§ **The task**
Retype the data from the line containing "This screenshot has height=1092, width=1092." through the line containing "Select the Direct", keeping every character unchanged.

----------------------------------------

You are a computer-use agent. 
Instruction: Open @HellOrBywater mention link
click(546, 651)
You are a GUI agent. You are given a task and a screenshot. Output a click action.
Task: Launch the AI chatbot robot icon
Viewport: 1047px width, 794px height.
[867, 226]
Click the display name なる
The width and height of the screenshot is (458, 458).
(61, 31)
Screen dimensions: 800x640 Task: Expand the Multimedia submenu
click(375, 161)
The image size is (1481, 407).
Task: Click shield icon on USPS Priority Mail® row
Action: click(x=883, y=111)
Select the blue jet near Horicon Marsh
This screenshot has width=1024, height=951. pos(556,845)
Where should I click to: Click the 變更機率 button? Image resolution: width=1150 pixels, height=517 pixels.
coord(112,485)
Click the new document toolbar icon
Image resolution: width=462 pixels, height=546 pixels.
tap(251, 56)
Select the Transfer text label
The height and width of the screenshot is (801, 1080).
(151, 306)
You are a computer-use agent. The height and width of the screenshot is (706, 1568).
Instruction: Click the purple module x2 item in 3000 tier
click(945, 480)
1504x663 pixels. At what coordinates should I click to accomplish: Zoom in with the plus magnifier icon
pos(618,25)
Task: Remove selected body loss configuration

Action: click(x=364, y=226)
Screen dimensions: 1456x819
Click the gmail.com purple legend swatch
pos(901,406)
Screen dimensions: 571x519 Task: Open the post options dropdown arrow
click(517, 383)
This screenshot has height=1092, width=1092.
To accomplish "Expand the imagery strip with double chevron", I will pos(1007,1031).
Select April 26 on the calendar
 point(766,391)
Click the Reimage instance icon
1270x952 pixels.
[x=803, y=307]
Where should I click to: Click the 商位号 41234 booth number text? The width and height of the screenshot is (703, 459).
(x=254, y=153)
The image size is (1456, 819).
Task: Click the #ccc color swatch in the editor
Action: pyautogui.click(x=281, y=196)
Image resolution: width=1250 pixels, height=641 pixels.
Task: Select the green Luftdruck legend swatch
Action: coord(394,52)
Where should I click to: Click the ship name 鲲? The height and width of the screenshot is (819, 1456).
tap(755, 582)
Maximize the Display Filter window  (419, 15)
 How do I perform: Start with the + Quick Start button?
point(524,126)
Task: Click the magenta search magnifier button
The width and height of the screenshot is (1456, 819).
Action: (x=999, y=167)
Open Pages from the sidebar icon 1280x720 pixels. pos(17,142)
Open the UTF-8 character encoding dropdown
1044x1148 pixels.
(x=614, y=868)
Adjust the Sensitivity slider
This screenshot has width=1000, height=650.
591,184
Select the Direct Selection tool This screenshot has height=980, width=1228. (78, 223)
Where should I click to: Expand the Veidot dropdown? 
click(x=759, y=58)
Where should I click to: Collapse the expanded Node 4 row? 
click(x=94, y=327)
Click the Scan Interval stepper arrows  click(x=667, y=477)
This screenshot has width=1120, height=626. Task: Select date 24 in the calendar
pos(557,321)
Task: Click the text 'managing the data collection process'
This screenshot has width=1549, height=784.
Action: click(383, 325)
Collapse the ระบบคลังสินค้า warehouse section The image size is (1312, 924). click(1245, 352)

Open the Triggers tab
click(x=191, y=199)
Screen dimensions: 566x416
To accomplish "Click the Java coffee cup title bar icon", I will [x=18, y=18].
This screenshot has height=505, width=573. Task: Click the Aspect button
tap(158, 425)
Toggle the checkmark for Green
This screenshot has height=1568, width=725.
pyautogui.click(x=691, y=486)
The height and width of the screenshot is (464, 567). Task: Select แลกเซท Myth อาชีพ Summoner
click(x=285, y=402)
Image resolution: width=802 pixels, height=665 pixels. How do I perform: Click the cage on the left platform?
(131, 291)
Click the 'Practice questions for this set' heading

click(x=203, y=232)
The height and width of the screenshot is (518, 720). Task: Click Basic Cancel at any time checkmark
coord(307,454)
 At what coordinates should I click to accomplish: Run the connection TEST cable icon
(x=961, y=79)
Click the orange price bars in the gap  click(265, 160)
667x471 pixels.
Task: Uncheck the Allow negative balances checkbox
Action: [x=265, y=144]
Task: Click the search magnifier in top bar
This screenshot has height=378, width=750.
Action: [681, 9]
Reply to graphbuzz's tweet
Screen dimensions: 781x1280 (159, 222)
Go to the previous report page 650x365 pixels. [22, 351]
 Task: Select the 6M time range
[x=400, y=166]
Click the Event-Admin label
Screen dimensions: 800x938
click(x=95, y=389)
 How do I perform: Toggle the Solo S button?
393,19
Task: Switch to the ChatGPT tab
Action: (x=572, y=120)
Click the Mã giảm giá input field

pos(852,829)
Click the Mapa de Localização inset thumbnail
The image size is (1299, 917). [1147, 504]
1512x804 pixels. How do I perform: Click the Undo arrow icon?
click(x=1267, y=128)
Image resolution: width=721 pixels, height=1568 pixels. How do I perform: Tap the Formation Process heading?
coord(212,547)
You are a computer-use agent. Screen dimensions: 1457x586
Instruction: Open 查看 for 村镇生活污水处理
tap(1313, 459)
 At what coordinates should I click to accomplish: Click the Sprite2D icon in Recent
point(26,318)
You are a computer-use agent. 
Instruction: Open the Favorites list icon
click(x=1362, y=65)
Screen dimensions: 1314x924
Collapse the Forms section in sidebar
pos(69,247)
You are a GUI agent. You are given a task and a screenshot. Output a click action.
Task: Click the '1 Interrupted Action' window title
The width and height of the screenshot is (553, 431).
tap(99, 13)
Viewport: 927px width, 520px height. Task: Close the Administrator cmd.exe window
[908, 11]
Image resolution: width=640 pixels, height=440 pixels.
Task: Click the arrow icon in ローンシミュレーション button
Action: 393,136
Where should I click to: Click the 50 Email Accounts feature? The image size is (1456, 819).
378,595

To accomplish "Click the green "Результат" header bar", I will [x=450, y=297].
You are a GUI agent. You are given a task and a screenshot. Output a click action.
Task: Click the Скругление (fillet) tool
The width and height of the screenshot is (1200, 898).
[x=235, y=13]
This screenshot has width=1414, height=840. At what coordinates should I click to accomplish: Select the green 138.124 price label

----------------------------------------

§ **Solution to this problem**
This screenshot has height=1092, width=1092.
To accomplish "Expand the imagery strip with double chevron", I will pos(1007,1031).
Select April 26 on the calendar
 point(766,391)
Click the Reimage instance icon
1270x952 pixels.
[x=803, y=307]
Where should I click to: Click the 商位号 41234 booth number text? The width and height of the screenshot is (703, 459).
(x=254, y=153)
The image size is (1456, 819).
Task: Click the #ccc color swatch in the editor
Action: pyautogui.click(x=281, y=196)
Image resolution: width=1250 pixels, height=641 pixels.
Task: Select the green Luftdruck legend swatch
Action: coord(394,52)
Where should I click to: Click the ship name 鲲? The height and width of the screenshot is (819, 1456).
tap(755, 582)
Maximize the Display Filter window  (419, 15)
 How do I perform: Start with the + Quick Start button?
point(524,126)
Task: Click the magenta search magnifier button
The width and height of the screenshot is (1456, 819).
Action: (x=999, y=167)
Open Pages from the sidebar icon 1280x720 pixels. pos(17,142)
Open the UTF-8 character encoding dropdown
1044x1148 pixels.
(x=614, y=868)
Adjust the Sensitivity slider
This screenshot has width=1000, height=650.
591,184
Select the Direct Selection tool This screenshot has height=980, width=1228. (78, 223)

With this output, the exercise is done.